Tuesday, April 27, 2010

cowboy quilts

I am almost finished with Henry's quilt.  It is layered, pinned and folded awaiting quilting.  The plan is to do simple long channels on the cowboy sections and similar width, but alternating directions, for each of the smaller squares.  I think quilting is the hardest part of quilting.  Well, its not particularly hard (especially if you ONLY do straight stitches, like me) just very dull.  I find it more satisfying to get the top all sewn together.  Then you can truly see your quilt for the first time.

I have seen gorgeous hand quilted works of art and am amazed, not only by their beauty in design, but awestruck by the patience involved.  Someday, I want to make one.  I also have a goal to make a quilt with a bagillion little squares like you see at department stores.  So far, I have penciled in that project for when the shortest goes to kindergarten.  I figure I deserve 6 months after they are both in school to hobby vacation & sleep.  Ahhhh...

I thought I would walk you through the steps I did for this quilt.  It is extremely easy, and if you put all the minutes together, without major disruptions, it honestly only took 2 -3 hours, tops.

First, I am making 2 toddler (crib) size quilts. The directions below are for ONE quilt. I measured our "moo-moo" bedspread (aka Cars movie, kids used to say "moo-moo" for movie, and it was the only one they would watch, I have it memorized beginning to end), and determined I needed about 54" x 43", give or take. 

1.  I used my rotary cutter and board to cut two 12" strips from the twin sized vintage cowboy sheet.
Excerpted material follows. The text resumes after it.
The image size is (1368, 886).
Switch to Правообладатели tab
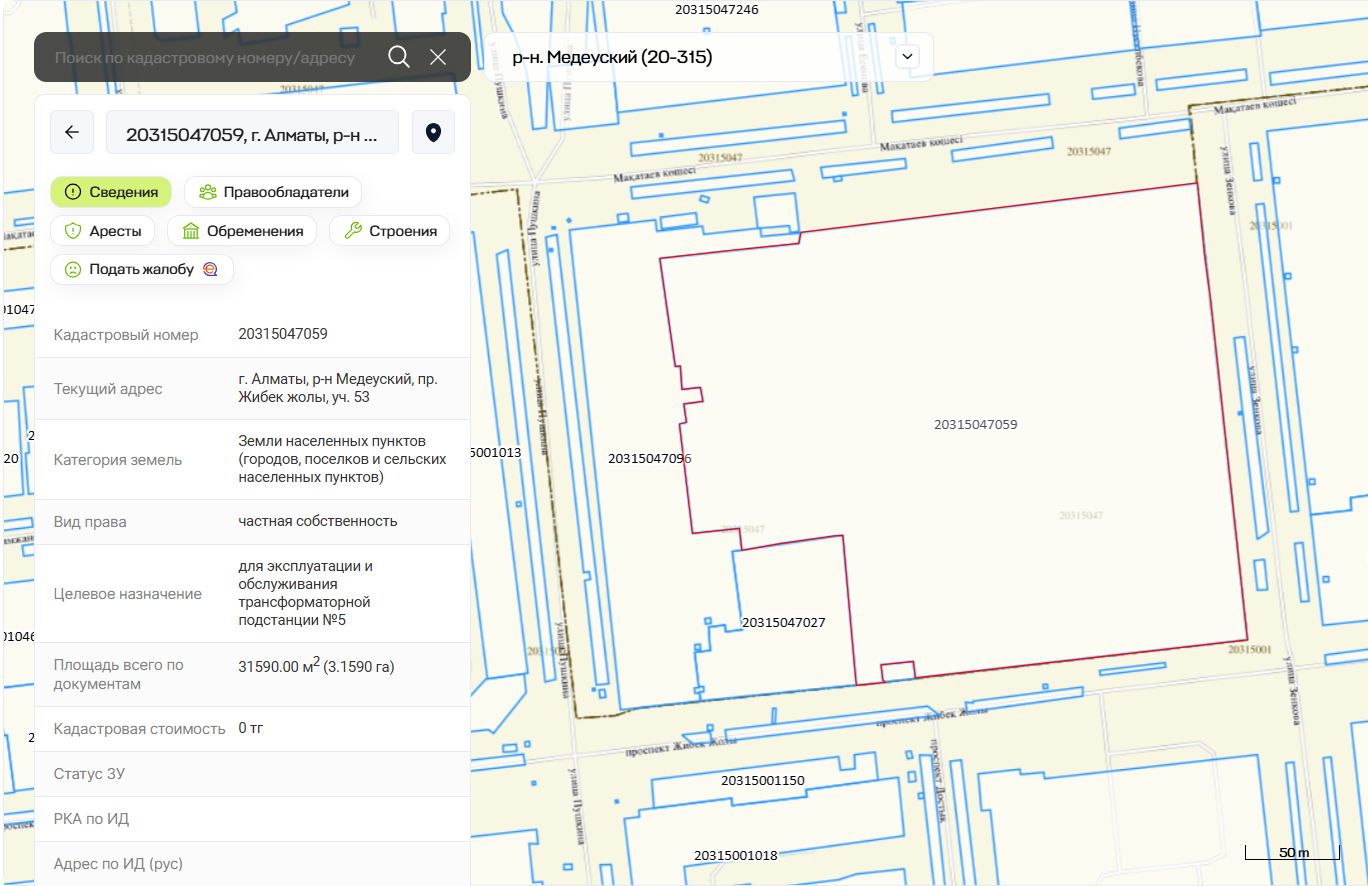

I left the full width so I could line up the cowboy pics to my liking.

2.  Then, I cut 6" strips, cheating by first folding the fabric in half, selvedge to selvedge, of the coordinating fabrics. I cut two strips each of the main colors I wanted to use and only one for my accent color.

3.  I took each strip and cut them in various lengths.  12", 10", 6", 5", 4", 3".  I didn't really think about it.  I did plan to use some of the 6", rotated 90 degrees so I could have the pattern going left to right, instead of up and down. As long as I had some of the larger strips, I could always shorten them, if needed.

4.  I measured out about 44" and started laying out the gene stripes.  Mix and match, switcheroo, I changed it around until I was happy.  Then I took a picture, just in case something goes crazy awry, so I can always look back.

5.  I gathered each piece of stripe from left to right, and clipped them together as a row. Then, I stacked the rows from top to bottom.

6.  I took each pile, and sewed the pieces together, right sides together with a half inch seam allowance, forming the row.  I did this for each, keeping them in order from top to bottom.

7. Moving to the ironing board, taking each row individually and flipping over, wrong side up. I ironed each of the seams open.
8.  Then I took the first two rows and placed them right sides together, sewing the two rows together to form one wide row. I repeated this for each pair of rows, making 3 large rows (top, middle, and bottom.)
9. Pressed the seams out (just like #7) for each row.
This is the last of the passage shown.